Consigne A:
Recopiez sans rien modifier le passage de la décision du Conseil d'État qui va de "2. En premier" à "de ces signatures.".
Consigne B:
Dressez la liste complète des conventions, traités et codes que vise la décision du Conseil d'État reproduite ci-dessous.
Consigne C:
Indiquez si chacune des affirmations suivantes est conforme à la décision du Conseil d'État reproduite ci-dessous. Répondez par oui ou par non, en citant les mots du texte qui permettent de trancher. (i) M. B... est de nationalité américaine. (ii) Le mandat d'arrêt a été délivré par le tribunal fédéral du district du sud de New York. (iii) L'ampliation notifiée à M. B... devait être revêtue des signatures.

---------- Extrait

France | France, Conseil d'État, 2ème - 7ème chambres réunies, 18 juillet 2024, 489200


Vu la procédure suivante :



Par une requête sommaire et un mémoire complémentaire, enregistrés les 2 novembre et 13 décembre 2023 au secrétariat du contentieux du Conseil d'Etat, M. A... B... demande au Conseil d'Etat :



1°) d'annuler pour excès de pouvoir le décret du 12 septembre 2023 accordant son extradition aux autorités américaines ;



2°) de mettre à la charge de l'Etat la somme de 2 000 euros au titre de l'article L. 761-1 du code de justice administrative.





Vu les autres pièces du dossier ;



Vu :

- la convention européenne de sauvegarde...

Vu la procédure suivante :

Par une requête sommaire et un mémoire complémentaire, enregistrés les 2 novembre et 13 décembre 2023 au secrétariat du contentieux du Conseil d'Etat, M. A... B... demande au Conseil d'Etat :

1°) d'annuler pour excès de pouvoir le décret du 12 septembre 2023 accordant son extradition aux autorités américaines ;

2°) de mettre à la charge de l'Etat la somme de 2 000 euros au titre de l'article L. 761-1 du code de justice administrative.

Vu les autres pièces du dossier ;

Vu :

- la convention européenne de sauvegarde des droits de l'homme et des libertés fondamentales ;

- le traité d'extradition entre la France et les Etats-Unis d'Amérique du 23 avril 1996 ;

- le traité sur l'Union européenne ;

- le code de procédure pénale ;

- le code de justice administrative ;

Après avoir entendu en séance publique :

- le rapport de M. Christophe Pourreau, conseiller d'Etat,

- les conclusions de M. Clément Malverti, rapporteur public,

La parole ayant été donnée, après les conclusions, à la SCP Célice, Texidor, Périer, avocat de M. B... ;

Considérant ce qui suit :

1. Par le décret du 12 septembre 2023, la Première ministre a accordé aux autorités américaines l'extradition de M. A... B..., de nationalité allemande, aux fins de poursuites fondées sur un mandat d'arrêt délivré le 21 décembre 2017 par le tribunal fédéral du district du sud de New York pour des faits qualifiés de participation à un complot en vue de tuer des ressortissants des Etats-Unis, participation à un complot en vue de fournir un appui matériel et des ressources à des terroristes en relation avec des projets de tuer des citoyens des Etats-Unis et fourniture d'un appui matériel ou des ressources à une organisation terroriste étrangère désignée (Al-Qaïda) ayant pour dessein de tuer des citoyens des Etats-Unis, tout en ajournant la remise de l'intéressé aux autorités américaines.

2. En premier lieu, il ressort des mentions de l'ampliation du décret attaqué, certifiée conforme par la secrétaire générale du Gouvernement, que ce décret a été signé par la Première ministre et contresigné par le garde des sceaux, ministre de la justice. L'ampliation notifiée à M. B... n'avait pas à être revêtue de ces signatures.

--------------------
---------- Extraits de données

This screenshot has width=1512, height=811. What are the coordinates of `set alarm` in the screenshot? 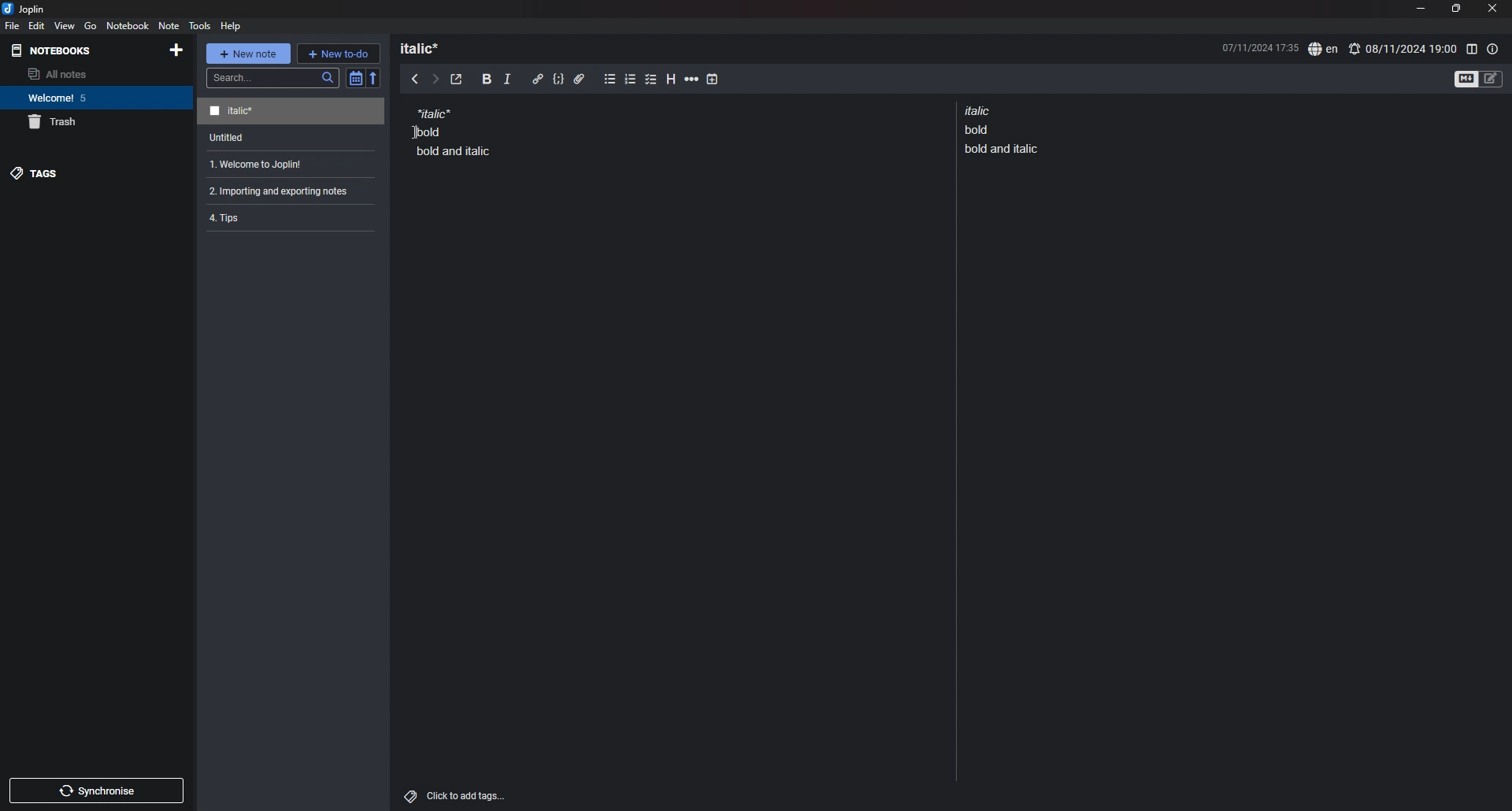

--------------------
---------- Extraits de données

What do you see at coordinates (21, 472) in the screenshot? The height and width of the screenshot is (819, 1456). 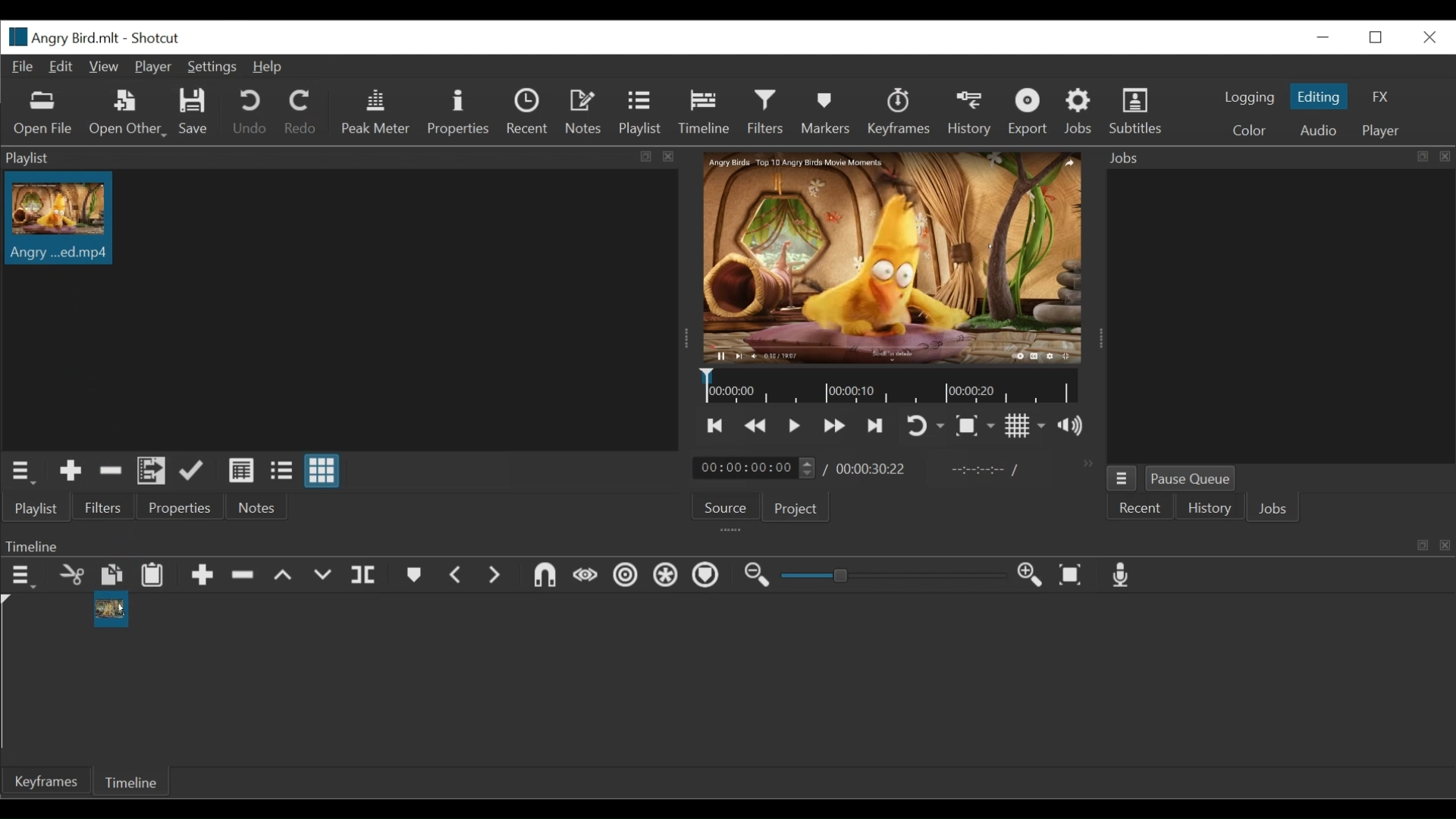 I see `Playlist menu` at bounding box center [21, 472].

--------------------
---------- Extraits de données

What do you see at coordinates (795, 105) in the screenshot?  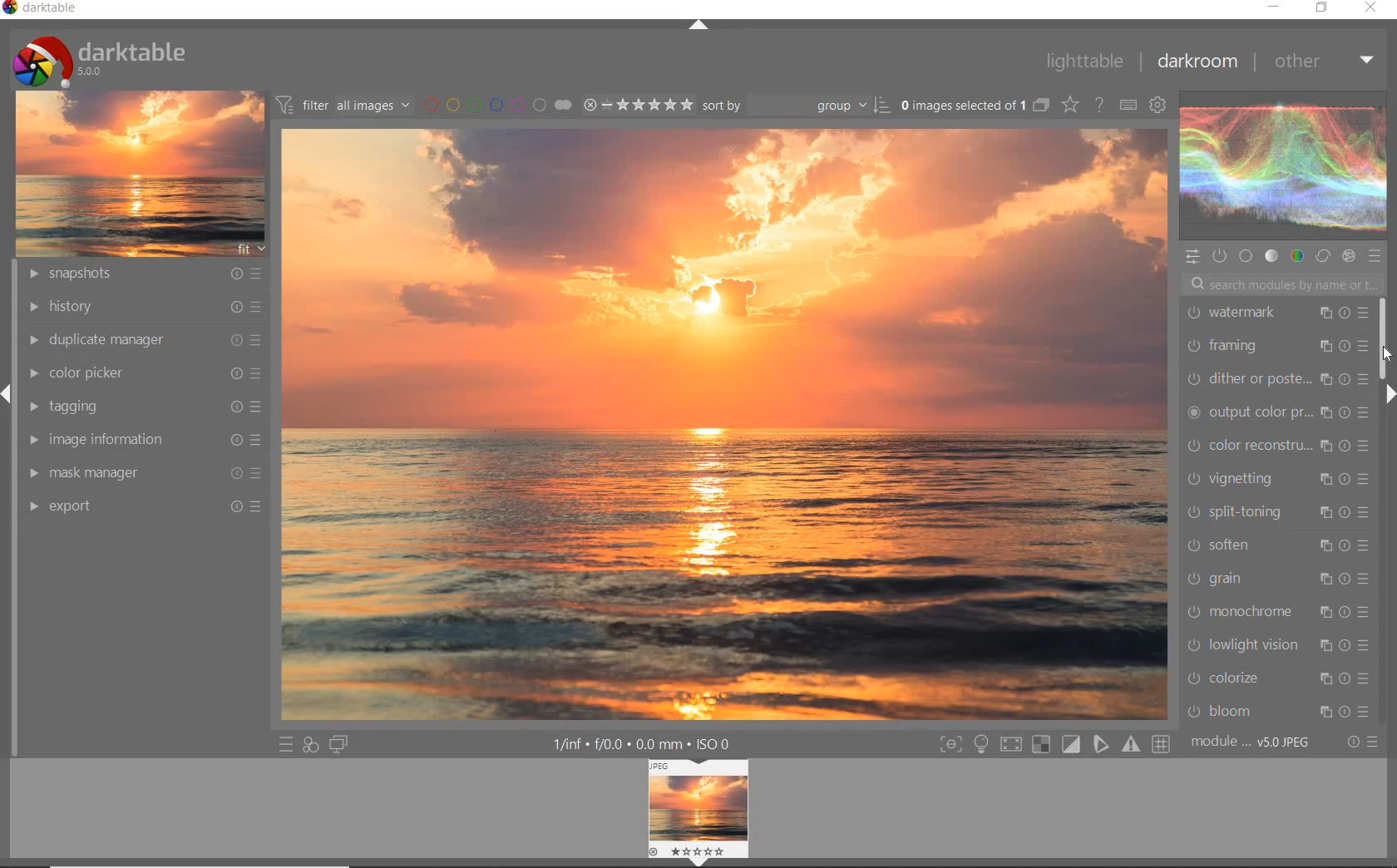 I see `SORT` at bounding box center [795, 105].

--------------------

Corrigé A:
2. En premier lieu, il ressort des mentions de l'ampliation du décret attaqué, certifiée conforme par la secrétaire générale du Gouvernement, que ce décret a été signé par la Première ministre et contresigné par le garde des sceaux, ministre de la justice. L'ampliation notifiée à M. B... n'avait pas à être revêtue de ces signatures.

Corrigé B:
- la convention européenne de sauvegarde des droits de l'homme et des libertés fondamentales
- le traité d'extradition entre la France et les Etats-Unis d'Amérique du 23 avril 1996
- le traité sur l'Union européenne
- le code de procédure pénale
- le code de justice administrative

Corrigé C:
(i) Non : « de nationalité allemande ».
(ii) Oui : « un mandat d'arrêt délivré le 21 décembre 2017 par le tribunal fédéral du district du sud de New York ».
(iii) Non : « L'ampliation notifiée à M. B... n'avait pas à être revêtue de ces signatures. »